TEXTE AFFICHÉ:
Politique

Libye : Haftar, un Sissi à Tripoli ?

Khalifa Haftar, lors de sa conférence de presse à Benghazi, le 17 mai.

Khalifa Haftar, lors de sa conférence de presse à Benghazi, le 17 mai. © AFP

Khalifa Haftar rêve d’un destin national. Ce général se pose en rempart contre les islamistes. Et tente un pari risqué : sortir la Libye du chaos, ou l’y enfoncer encore un peu plus.

En lançant, le 16 mai, une offensive d’ampleur (au moins 80 morts) contre des brigades islamistes de Benghazi, le général Khalifa Haftar, 71 ans, s’est replacé au centre de l’équation libyenne. L’"opération Dignité" n’a pas encore remporté de bataille décisive. Sous couvert de "lutter contre le terrorisme", Haftar cherche d’abord à rassembler un maximum de soutiens, sans préciser s’il vise à se défaire des jihadistes ou à éradiquer tous les islamistes.

Deux jours plus tard, les milices zintanies Qaaqqaa et Sawaiq, officiellement loyales au ministère de la Défense et, surtout, proches de l’Alliance des forces nationales de Mahmoud Jibril, ont coordonné avec Haftar l’attaque contre le Congrès national général (CNG), le Parlement contrôlé par les islamistes. Ali Zeidan, l’ancien Premier ministre, et des officiers supérieurs se sont rangés du côté de l’"opération Dignité". "Ce sera eux ou nous", a résumé le colonel Wanis Boukhmada, commandant des Forces spéciales à Benghazi, en choisissant le camp Haftar. Même Ibrahim el-Jadhran, le chef de milice d’Ajdabiya, joint sa voix aux pro-Haftar.

Haftar : un opportuniste ?

EXTRAIT DE DONNÉES:
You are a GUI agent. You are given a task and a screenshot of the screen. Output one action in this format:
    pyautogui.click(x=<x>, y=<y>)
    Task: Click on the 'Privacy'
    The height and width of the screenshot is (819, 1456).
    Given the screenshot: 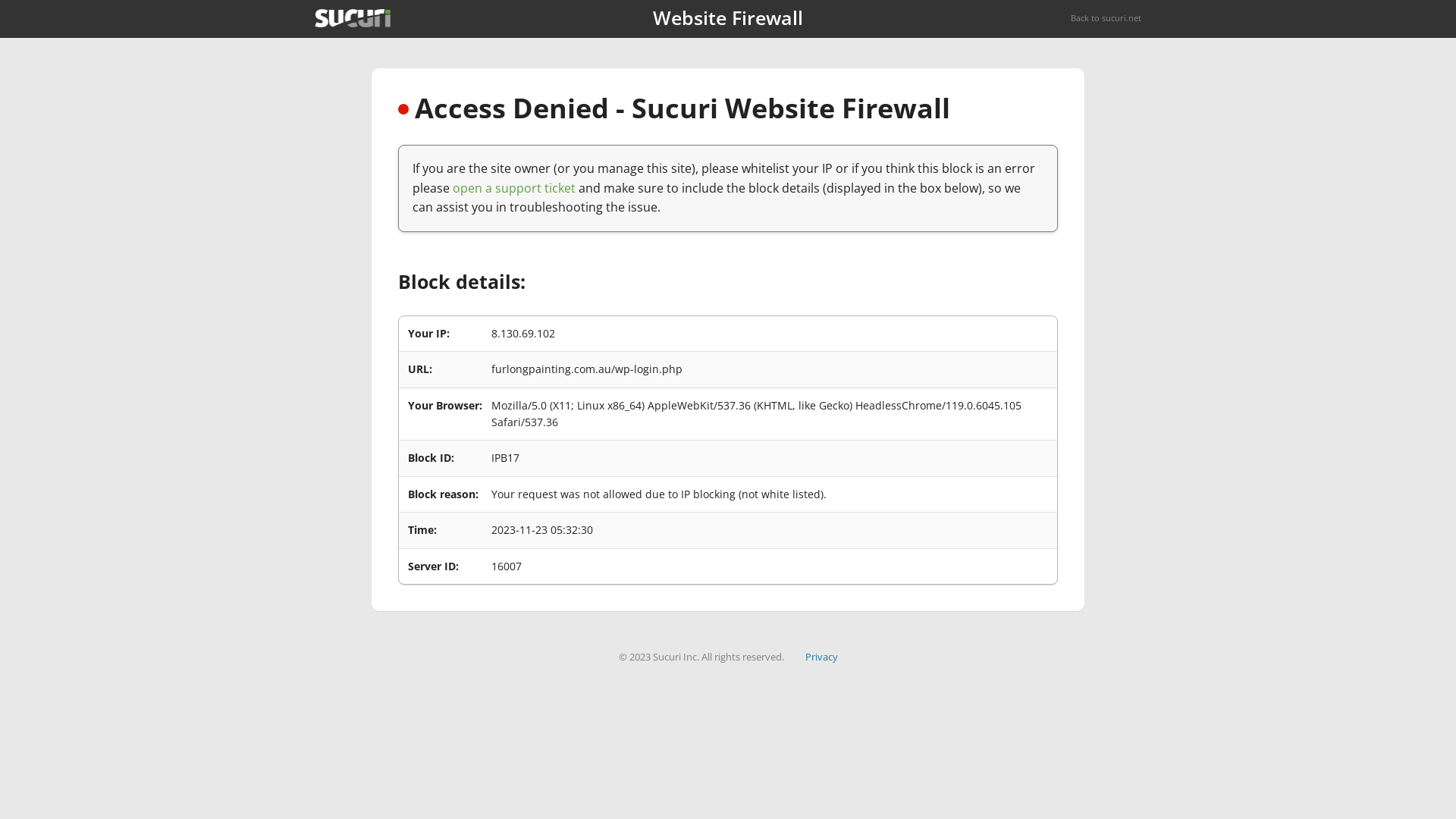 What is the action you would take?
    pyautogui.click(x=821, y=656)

* * *

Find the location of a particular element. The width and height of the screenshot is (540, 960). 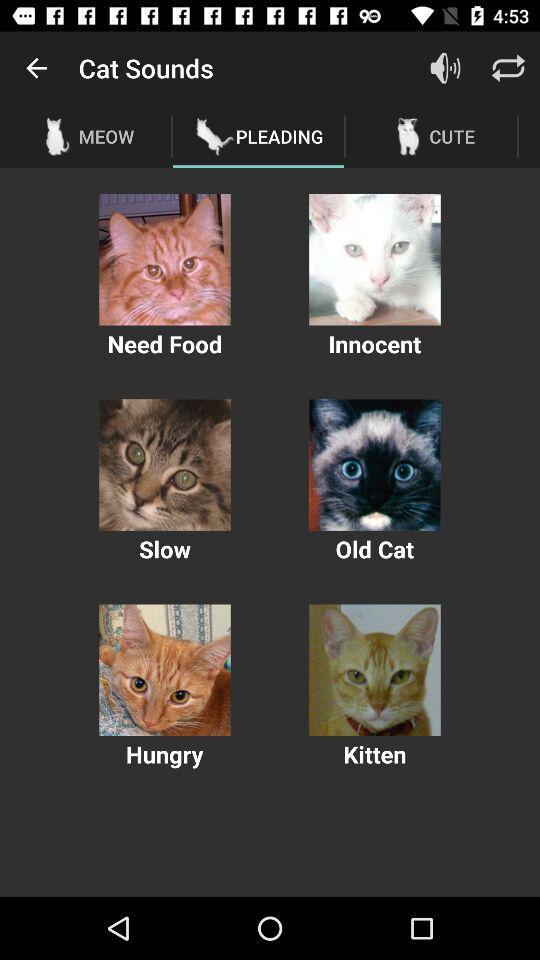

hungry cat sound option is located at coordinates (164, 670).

* * *

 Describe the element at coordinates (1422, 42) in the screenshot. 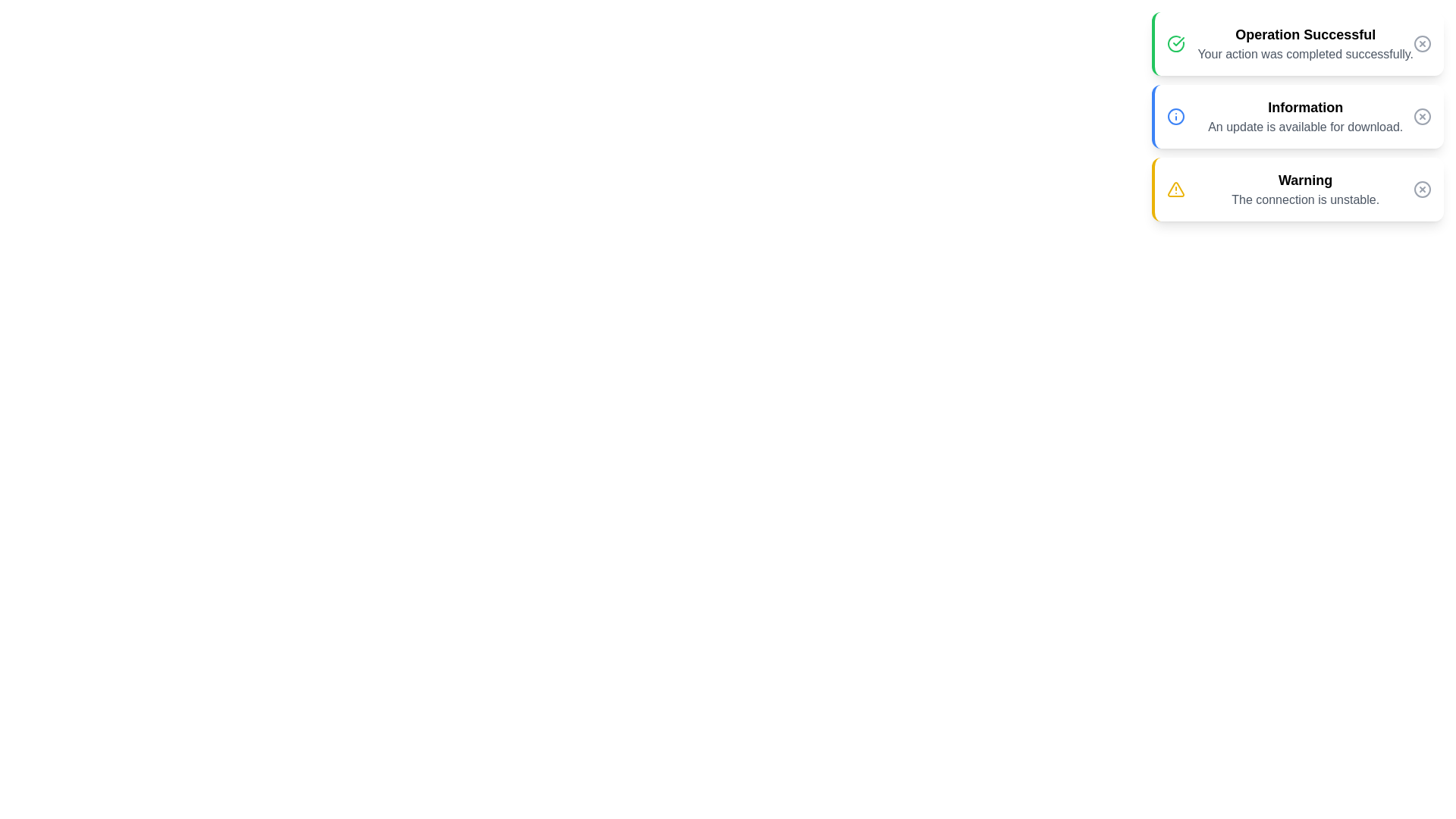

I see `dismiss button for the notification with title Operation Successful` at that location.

PROBLÈME:
D'après l'article sur Khalifa Haftar, quel organe les milices zintanies Qaaqqaa et Sawaiq ont-elles attaqué en coordination avec lui ?

RÉPONSE:
Le Congrès national général (CNG), le Parlement contrôlé par les islamistes.